Only a month ago, Taya’s project appeared insignificant to most other students in Professor Elro’s class in biodiversity. In Aire there were no forms of school like the ones we know and associate with our present time. From an early age, after the first five years of general education, children were encouraged to pursue classes that best suited their personal interests. There was no age limit. Each resident was entitled to attend courses they were naturally drawn to, and at the same time, there was no obligation to continue studies. Each made their own destiny.
Curiously, in Aire most of the symbols of structured societies were absolutely absent. Aside from protectors, which consisted of all residents from the age of eighteen, there were no other peace officers nor law keepers. Knowledge was considered the only currency, and barter or exchange of goods was a regular form of trade. No one was poor, and at the same time the notion of wealth didn’t exist either.
Walking towards the green area, Taya remembered the day she left the community, though only for an hour. It felt like it was long ago, years almost. In her twenty years, she probably had not stepped outside Aire more than a few times, never distancing herself enough to lose the sight of her hometown. A month ago, in concordance with the Professor, Taya left Aire when the energy shield was temporarily turned off to allow her to conduct her research in the proximity of the community, located where once the magnificent Amazon rainforest ruled with its breathtaking river, vegetation and savage creatures, all almost completely perished now.

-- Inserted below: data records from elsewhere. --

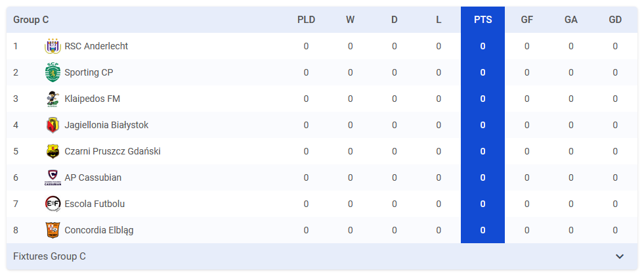
Task: Open Sporting CP team name link
Action: click(x=89, y=72)
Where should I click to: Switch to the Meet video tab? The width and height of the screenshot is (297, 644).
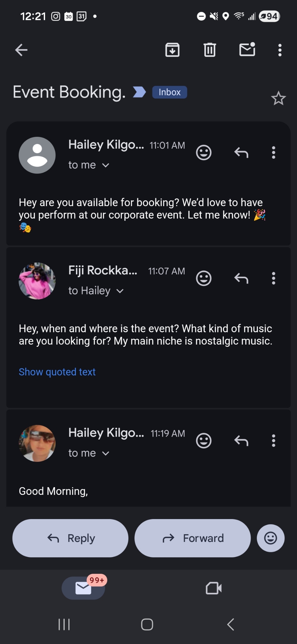pyautogui.click(x=214, y=588)

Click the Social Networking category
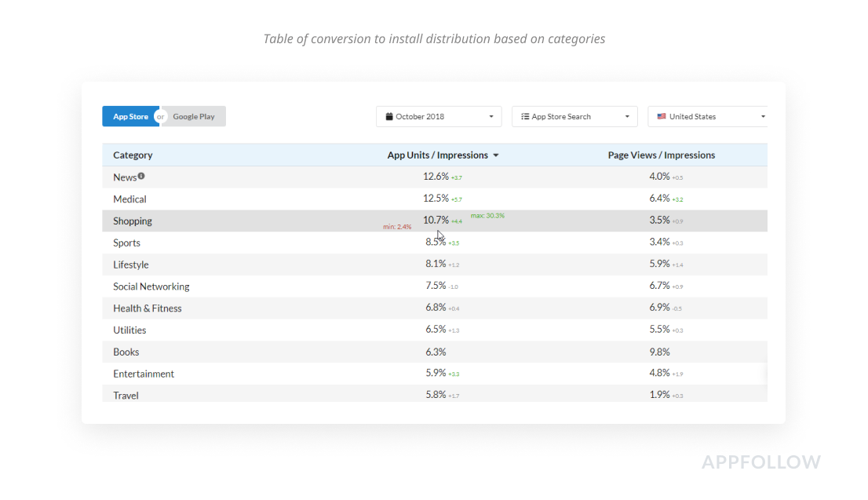151,286
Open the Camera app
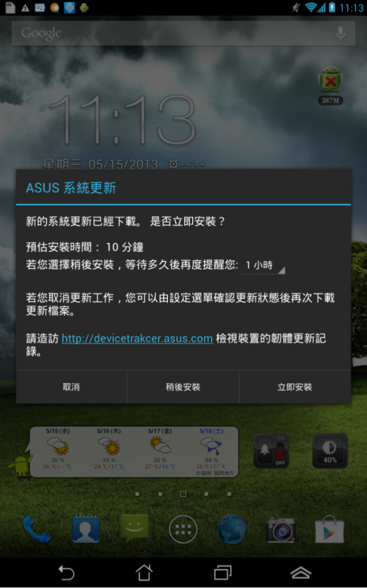This screenshot has width=367, height=588. 281,530
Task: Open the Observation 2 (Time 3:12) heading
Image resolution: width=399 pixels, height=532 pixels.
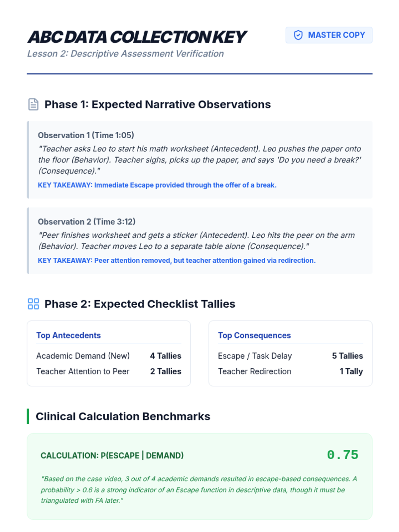Action: 86,222
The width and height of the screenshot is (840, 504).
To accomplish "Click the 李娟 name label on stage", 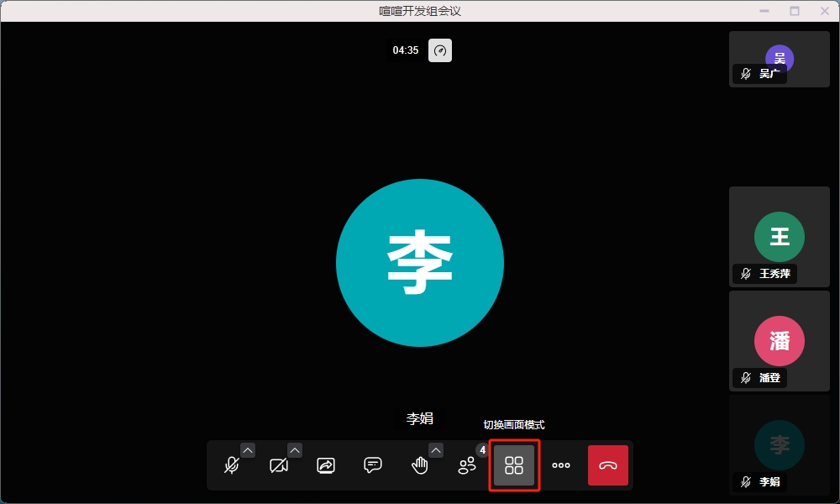I will (420, 419).
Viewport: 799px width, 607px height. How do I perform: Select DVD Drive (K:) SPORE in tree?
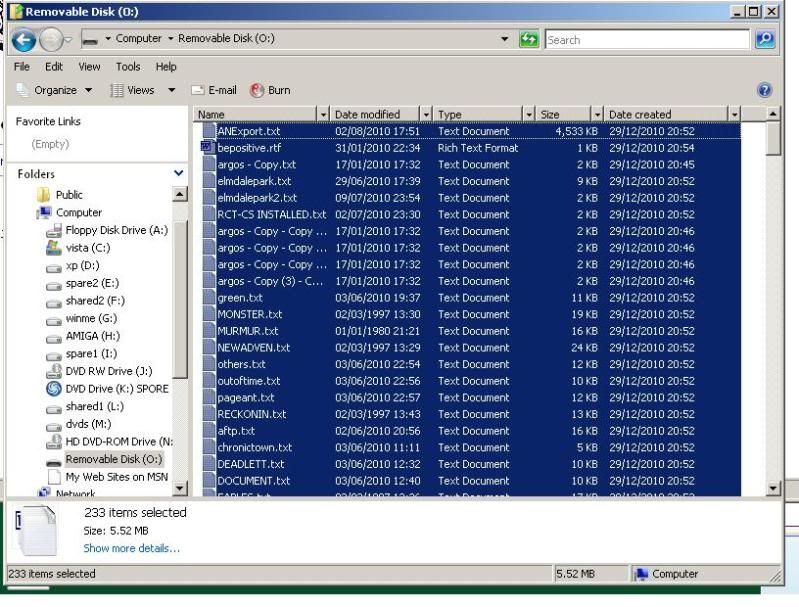(x=116, y=389)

Some two centuries after our time, Earth had turned out to be a much different place than we could have ever predicted. The future we feared was merely a mitigated version of what had become reality.
One of the rare remains of natural habitat was Aire, with its small surface protected by a dome of impenetrable energy, shielding it from the toxic pollution and radiation menacing the external world.
This was the future nobody desired, but very few fought to prevent, justifying the untamable climate change with technological progress that promised to save the human race at a cost that only later was revealed to be too burdensome. But there was no turning back.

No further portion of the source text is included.